_Task brief_.
Repeat, word for word and with nothing added, each line from the one containing "Viewport: 1456px width, 819px height." to the final line of the data, keeping both ends. Pictures are not part of the copy.

::: Supplied records :::

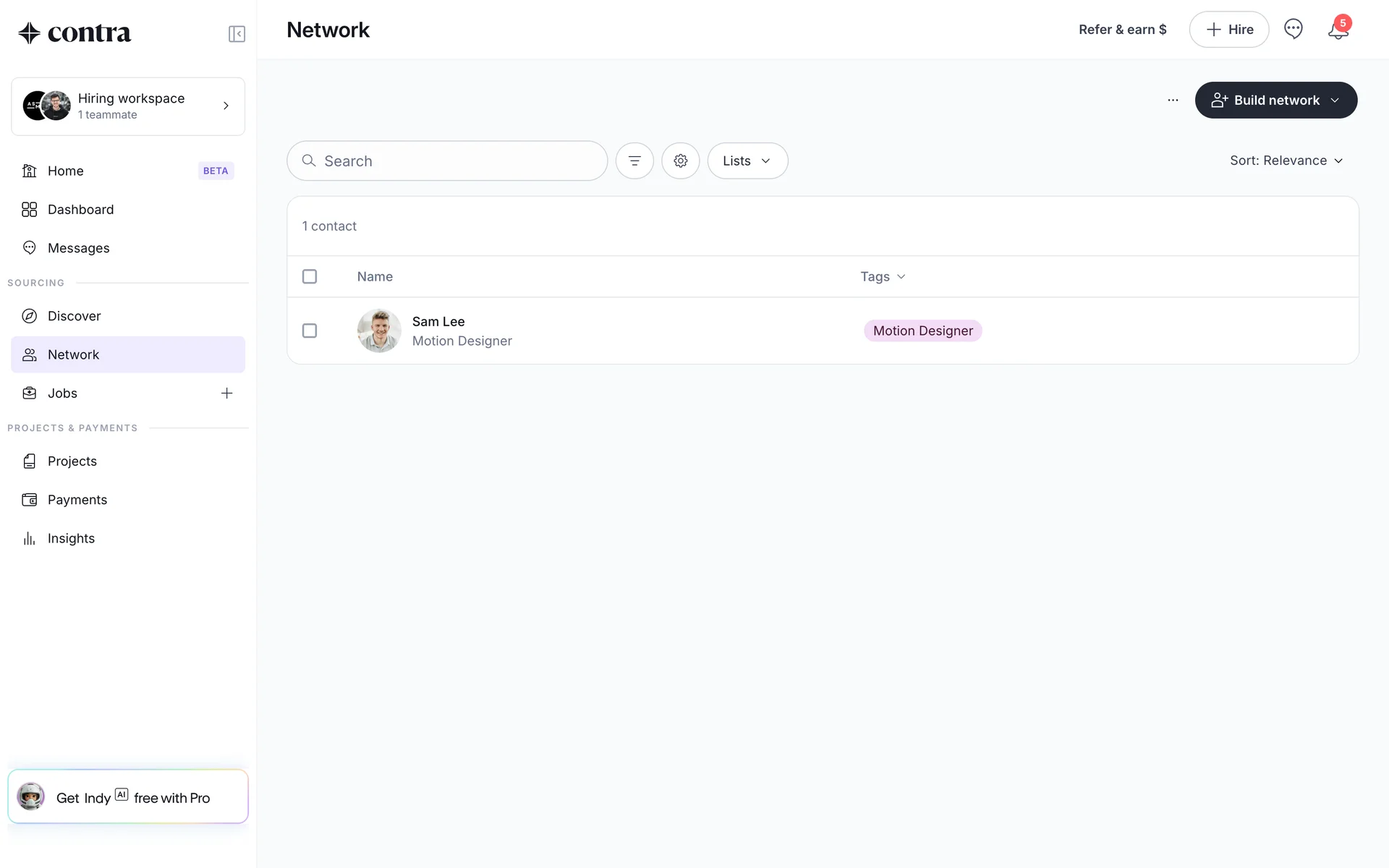This screenshot has width=1389, height=868.
Task: Go to Discover in sidebar
Action: pos(74,316)
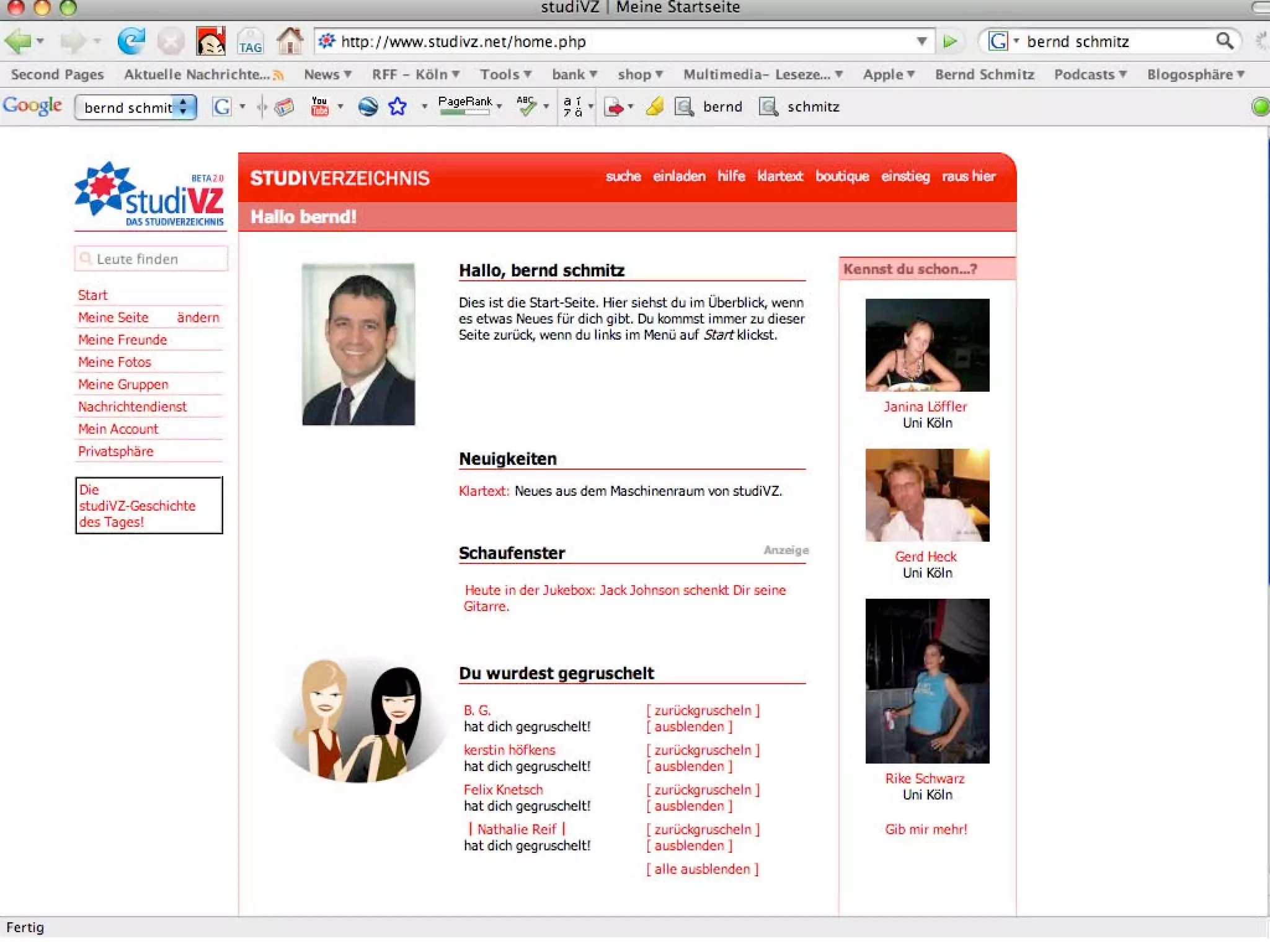This screenshot has width=1270, height=952.
Task: Click the blue bookmark star icon
Action: click(x=397, y=107)
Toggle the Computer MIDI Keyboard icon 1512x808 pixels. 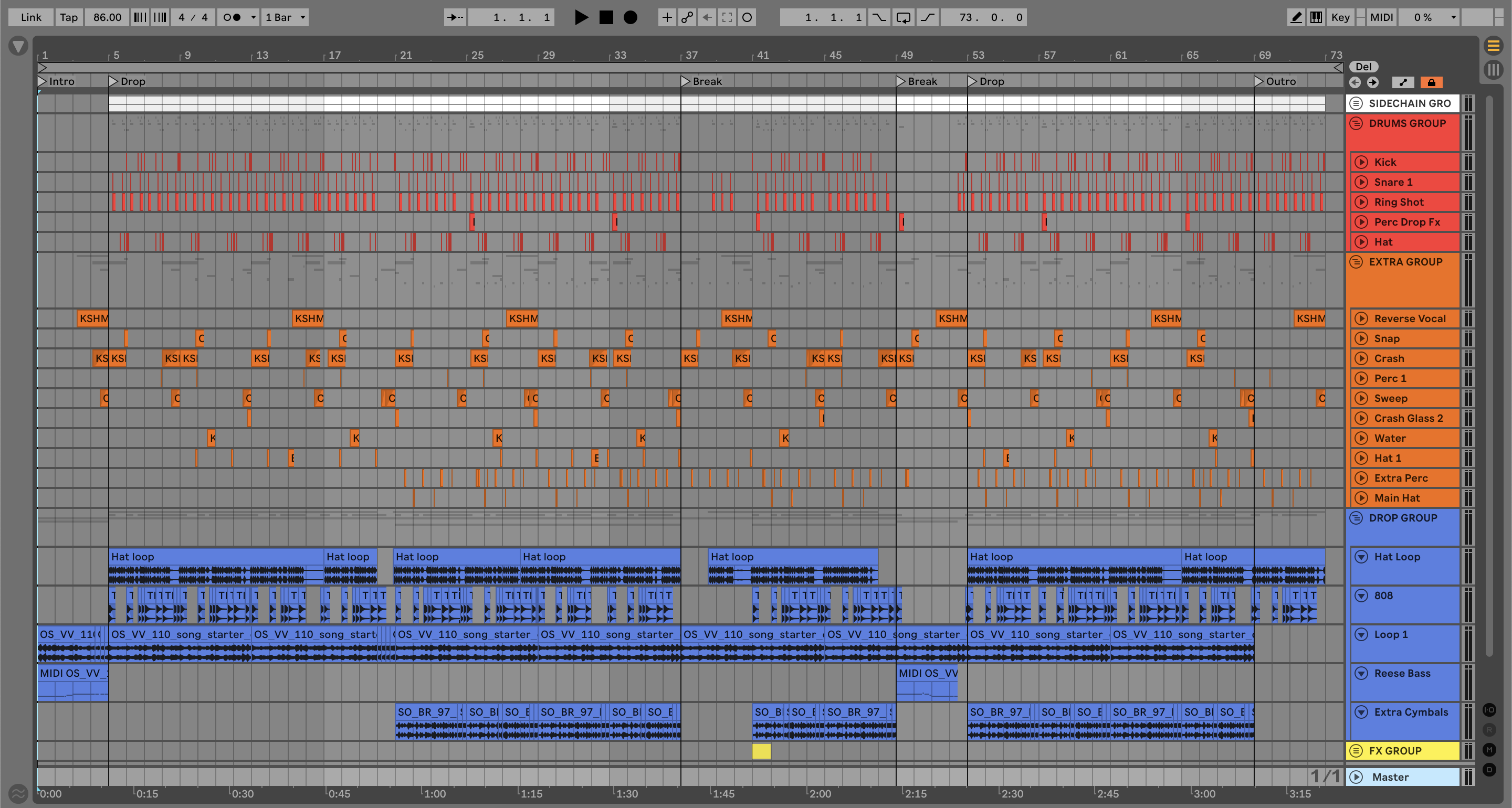(1316, 18)
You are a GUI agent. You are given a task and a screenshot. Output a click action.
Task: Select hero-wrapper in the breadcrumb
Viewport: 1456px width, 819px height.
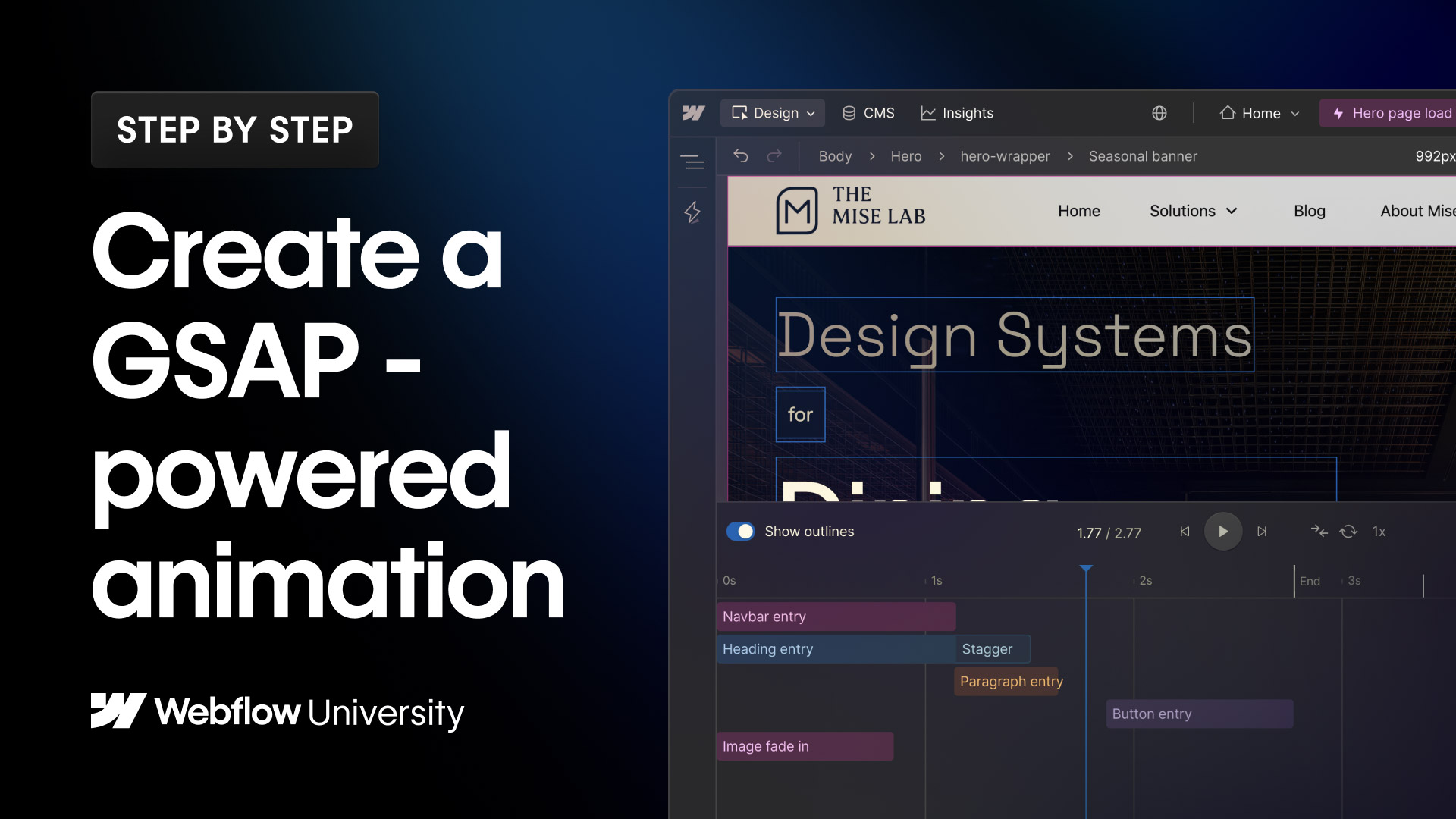click(1005, 156)
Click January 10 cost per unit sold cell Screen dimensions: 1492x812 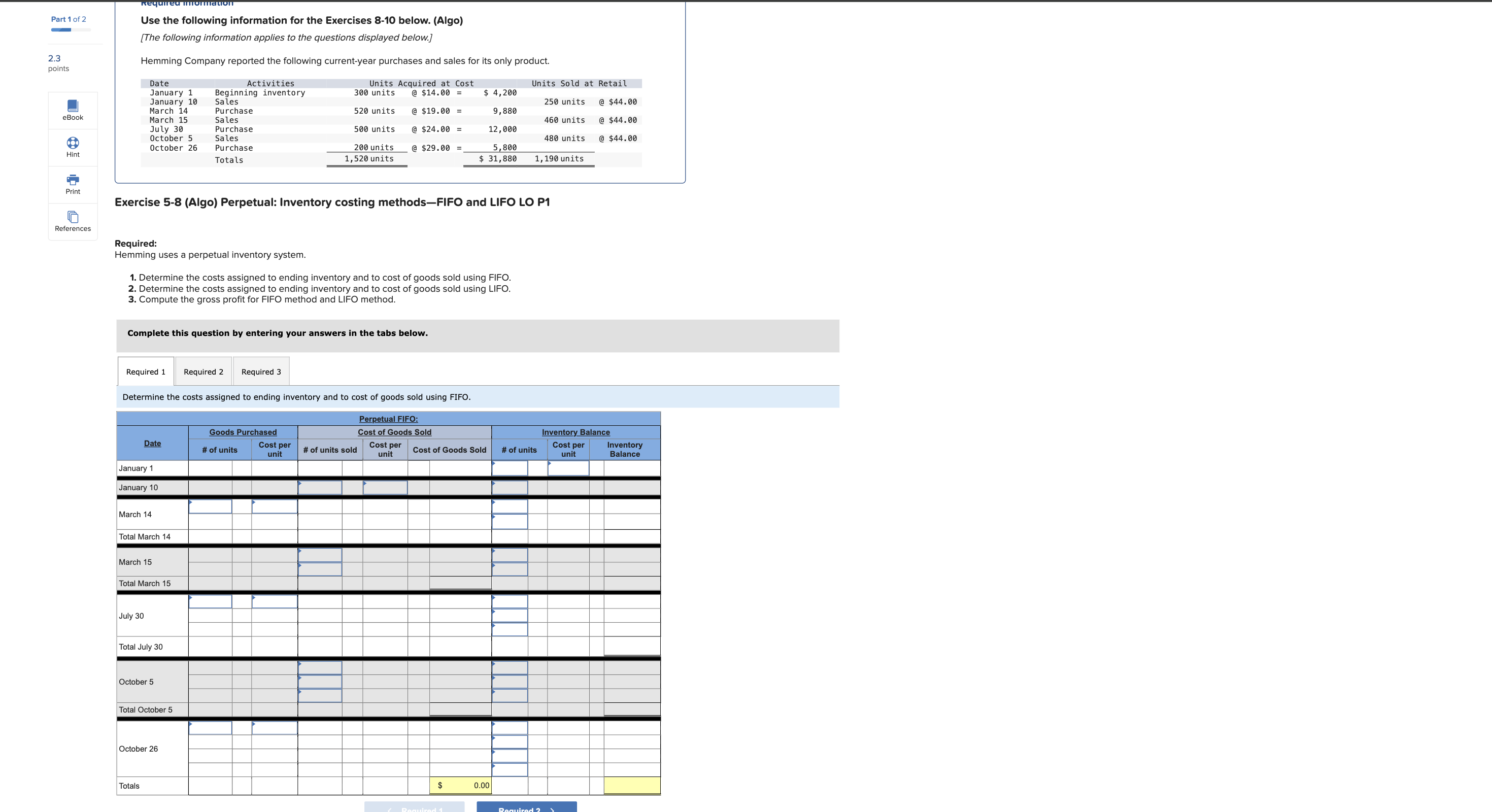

:::

_Problem solution_.
Viewport: 1456px width, 819px height.
click(1005, 156)
Click January 10 cost per unit sold cell Screen dimensions: 1492x812 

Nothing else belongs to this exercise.